Bill Description: Senate Bill 1134 updates the state's policy for expenses incurred related to emergencies.
Analyst Note: Senate Bill 1134 is one of several pieces of legislation introduced during the 2021 session to change how emergency situations are handled and to shift power from the executive branch to the legislative branch during such times.
Does it increase government spending (for objectionable purposes) or debt? Conversely, does it decrease government spending or debt?
Senate Bill 1134 amends Section 46-1005A, Idaho Code, to modify the conditions under which the state will "pay obligations and expenses incurred by the state of Idaho" as a result of an emergency.
Existing code says the state will pay expenses incurred "during a declared state of disaster emergency," but Senate Bill 1134 changes the language to apply to expenses "arising out of a declared state of disaster emergency."
This change attempts to tie the obligations and expenses incurred by the state of Idaho more directly to a declared emergency. Rather than broadly defining these expenses as those that occur during the period of emergency, the new language requires that they arise specifically out of that emergency.
There are both positive and negative elements to this change.
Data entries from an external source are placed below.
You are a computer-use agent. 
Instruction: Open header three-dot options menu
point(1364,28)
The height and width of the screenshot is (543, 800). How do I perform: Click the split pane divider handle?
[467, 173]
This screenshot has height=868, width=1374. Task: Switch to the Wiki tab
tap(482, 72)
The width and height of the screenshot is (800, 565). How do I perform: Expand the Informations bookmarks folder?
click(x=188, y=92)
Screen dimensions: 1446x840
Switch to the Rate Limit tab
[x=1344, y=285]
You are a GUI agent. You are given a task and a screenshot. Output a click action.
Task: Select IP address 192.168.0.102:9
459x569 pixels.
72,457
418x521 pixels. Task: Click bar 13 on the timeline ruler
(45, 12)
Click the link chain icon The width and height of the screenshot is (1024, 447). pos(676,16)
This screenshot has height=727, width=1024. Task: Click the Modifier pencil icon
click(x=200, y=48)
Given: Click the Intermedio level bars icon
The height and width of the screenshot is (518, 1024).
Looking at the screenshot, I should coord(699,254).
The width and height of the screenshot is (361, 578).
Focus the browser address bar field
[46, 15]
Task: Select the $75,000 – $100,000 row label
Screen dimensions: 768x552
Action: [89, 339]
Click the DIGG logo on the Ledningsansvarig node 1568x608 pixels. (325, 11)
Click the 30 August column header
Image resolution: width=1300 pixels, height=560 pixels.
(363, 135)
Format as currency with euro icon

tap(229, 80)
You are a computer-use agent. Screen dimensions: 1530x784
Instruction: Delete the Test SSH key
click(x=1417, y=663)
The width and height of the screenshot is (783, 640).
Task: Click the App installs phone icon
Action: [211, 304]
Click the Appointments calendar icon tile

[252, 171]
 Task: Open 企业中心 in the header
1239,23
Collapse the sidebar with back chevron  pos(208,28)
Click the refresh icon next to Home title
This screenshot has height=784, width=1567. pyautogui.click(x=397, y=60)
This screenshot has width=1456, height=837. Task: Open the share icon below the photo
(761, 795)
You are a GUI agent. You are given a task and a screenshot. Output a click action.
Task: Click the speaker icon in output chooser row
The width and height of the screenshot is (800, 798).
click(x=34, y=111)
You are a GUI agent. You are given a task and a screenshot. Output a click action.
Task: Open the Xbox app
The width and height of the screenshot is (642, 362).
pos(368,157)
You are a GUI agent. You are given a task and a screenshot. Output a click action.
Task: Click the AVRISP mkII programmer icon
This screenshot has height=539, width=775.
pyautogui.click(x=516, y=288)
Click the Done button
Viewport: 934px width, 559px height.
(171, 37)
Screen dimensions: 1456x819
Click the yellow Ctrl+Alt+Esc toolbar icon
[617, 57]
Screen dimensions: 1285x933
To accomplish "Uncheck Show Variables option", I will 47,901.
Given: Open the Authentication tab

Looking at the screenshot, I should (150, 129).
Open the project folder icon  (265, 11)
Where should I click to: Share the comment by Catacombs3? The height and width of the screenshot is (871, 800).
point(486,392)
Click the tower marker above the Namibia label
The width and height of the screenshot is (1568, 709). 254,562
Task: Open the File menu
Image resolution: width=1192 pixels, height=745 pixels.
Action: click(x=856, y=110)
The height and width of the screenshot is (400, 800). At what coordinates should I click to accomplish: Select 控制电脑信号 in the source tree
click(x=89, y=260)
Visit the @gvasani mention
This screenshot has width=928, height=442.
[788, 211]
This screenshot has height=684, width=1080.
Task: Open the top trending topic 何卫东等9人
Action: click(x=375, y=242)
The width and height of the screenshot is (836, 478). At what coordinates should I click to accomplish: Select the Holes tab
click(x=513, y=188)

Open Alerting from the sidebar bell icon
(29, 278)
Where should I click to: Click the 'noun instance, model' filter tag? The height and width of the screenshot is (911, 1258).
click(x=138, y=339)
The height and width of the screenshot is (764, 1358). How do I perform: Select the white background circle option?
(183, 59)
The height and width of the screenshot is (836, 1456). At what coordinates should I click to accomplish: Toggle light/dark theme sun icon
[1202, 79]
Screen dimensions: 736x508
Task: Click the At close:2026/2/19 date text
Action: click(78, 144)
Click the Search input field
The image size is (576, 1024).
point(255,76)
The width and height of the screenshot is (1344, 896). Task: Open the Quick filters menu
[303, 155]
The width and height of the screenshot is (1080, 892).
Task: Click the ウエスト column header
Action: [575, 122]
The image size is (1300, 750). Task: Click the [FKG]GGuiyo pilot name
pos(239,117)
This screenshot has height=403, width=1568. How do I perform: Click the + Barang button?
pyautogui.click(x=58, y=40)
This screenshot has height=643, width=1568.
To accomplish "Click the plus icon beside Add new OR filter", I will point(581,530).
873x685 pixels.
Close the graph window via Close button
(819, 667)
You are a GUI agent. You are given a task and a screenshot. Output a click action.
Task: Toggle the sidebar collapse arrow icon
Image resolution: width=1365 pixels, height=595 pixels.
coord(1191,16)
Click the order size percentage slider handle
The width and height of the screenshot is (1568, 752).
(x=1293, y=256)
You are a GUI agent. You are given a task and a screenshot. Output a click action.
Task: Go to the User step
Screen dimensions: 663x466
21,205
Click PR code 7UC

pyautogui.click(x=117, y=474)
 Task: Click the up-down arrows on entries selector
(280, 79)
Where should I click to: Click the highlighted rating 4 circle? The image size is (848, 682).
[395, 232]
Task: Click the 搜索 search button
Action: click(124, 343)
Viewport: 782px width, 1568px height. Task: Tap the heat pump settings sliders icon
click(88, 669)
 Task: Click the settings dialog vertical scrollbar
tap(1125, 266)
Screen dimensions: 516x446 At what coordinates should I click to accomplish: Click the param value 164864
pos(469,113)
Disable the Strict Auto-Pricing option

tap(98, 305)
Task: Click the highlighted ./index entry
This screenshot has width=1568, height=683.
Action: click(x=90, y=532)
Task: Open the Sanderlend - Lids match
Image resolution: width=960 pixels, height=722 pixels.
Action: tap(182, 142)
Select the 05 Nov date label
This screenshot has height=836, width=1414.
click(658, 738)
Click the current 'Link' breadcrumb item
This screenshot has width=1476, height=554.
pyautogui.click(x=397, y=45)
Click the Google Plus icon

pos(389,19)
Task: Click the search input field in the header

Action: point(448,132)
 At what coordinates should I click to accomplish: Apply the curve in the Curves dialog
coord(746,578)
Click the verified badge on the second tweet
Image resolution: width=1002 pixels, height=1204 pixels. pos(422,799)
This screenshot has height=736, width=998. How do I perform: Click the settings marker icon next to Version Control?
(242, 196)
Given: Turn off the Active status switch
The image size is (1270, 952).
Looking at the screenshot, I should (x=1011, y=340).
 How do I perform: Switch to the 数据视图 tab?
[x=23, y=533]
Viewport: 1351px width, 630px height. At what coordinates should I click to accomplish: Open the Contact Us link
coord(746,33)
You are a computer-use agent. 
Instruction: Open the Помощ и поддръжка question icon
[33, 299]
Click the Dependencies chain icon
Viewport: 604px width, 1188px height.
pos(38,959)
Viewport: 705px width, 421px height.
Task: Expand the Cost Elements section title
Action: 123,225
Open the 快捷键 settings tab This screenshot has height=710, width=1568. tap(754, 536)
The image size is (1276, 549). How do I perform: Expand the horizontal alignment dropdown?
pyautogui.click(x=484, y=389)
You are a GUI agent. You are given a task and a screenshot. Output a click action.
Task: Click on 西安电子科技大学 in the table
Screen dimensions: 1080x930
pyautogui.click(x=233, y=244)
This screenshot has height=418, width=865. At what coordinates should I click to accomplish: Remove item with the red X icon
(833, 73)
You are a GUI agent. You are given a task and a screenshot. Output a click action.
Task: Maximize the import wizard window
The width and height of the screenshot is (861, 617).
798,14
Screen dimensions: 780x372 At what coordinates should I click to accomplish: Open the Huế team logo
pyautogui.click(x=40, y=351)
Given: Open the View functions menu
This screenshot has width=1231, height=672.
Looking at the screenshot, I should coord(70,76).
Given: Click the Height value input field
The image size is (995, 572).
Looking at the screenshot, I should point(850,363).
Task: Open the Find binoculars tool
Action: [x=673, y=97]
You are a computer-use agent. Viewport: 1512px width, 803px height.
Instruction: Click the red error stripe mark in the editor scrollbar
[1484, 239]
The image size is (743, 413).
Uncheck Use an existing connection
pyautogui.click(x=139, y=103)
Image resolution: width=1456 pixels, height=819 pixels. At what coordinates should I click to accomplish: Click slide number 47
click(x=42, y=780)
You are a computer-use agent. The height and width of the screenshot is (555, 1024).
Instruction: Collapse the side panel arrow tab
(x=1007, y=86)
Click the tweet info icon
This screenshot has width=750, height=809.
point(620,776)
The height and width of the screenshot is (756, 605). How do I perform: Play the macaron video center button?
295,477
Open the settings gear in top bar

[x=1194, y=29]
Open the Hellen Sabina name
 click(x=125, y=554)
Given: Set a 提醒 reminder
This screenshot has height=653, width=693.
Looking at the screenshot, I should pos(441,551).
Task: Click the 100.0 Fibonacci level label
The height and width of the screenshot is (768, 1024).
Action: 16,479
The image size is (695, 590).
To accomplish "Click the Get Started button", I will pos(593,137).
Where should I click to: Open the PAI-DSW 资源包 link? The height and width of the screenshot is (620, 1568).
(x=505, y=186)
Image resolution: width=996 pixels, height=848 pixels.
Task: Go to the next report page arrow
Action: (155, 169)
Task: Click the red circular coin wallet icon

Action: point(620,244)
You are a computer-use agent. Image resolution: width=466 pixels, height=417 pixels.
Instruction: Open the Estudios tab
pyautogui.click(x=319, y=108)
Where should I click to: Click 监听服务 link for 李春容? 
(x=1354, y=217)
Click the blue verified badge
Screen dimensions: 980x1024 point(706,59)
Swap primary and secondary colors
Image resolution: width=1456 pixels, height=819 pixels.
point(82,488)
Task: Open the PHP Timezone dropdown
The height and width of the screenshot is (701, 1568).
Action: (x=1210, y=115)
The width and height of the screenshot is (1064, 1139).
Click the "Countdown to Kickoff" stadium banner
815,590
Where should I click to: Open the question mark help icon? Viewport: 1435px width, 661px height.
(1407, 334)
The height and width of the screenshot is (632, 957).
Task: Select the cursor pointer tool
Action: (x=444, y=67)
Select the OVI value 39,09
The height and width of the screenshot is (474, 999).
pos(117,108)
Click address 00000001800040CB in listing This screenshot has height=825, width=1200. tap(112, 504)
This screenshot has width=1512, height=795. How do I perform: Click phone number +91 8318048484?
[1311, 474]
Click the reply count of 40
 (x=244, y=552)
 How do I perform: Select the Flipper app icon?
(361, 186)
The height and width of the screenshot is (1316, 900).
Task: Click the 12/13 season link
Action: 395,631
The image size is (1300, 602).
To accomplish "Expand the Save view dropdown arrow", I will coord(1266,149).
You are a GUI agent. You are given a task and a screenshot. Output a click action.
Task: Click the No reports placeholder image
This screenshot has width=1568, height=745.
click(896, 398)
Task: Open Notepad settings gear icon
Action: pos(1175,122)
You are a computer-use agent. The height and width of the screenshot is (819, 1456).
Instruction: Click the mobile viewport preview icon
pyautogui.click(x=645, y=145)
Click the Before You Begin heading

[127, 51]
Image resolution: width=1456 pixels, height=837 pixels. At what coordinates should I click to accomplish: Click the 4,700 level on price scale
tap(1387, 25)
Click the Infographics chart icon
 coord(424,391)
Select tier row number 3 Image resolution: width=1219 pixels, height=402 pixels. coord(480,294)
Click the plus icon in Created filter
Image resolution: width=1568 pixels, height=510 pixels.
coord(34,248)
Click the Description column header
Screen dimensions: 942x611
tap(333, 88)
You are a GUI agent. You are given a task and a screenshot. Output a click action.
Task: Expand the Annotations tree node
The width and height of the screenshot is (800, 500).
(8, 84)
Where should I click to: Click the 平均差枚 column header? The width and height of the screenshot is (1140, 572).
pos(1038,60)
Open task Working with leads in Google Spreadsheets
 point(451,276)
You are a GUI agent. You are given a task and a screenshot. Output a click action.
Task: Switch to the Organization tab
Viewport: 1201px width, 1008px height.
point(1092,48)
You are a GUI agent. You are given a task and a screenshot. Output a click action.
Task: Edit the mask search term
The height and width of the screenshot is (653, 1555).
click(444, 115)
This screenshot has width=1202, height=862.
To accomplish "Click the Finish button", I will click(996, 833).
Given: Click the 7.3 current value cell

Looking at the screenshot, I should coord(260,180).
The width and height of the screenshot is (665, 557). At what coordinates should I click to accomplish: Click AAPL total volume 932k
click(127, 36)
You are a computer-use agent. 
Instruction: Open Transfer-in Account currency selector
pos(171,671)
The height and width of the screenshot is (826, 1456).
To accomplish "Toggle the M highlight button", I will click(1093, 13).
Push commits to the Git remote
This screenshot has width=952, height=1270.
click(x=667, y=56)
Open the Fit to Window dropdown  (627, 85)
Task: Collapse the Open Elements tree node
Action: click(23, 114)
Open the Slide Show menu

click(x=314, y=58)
It is good to move away from a broad definition that allows expenses unrelated to a declared emergency to be included in the list of what can be paid merely because they were incurred during the emergency.
It is potentially problematic, however, that government expenses arising long after an emergency ends could still be construed to have arisen out of that emergency. Such a classification allows those expenses to be paid from certain dedicated funds.
A better definition would incorporate both the requirement that the expenses arise out of the emergency and that they do so only during a declared state of disaster emergency. Such a definition would do more to restrict the expanded spending authority of the state.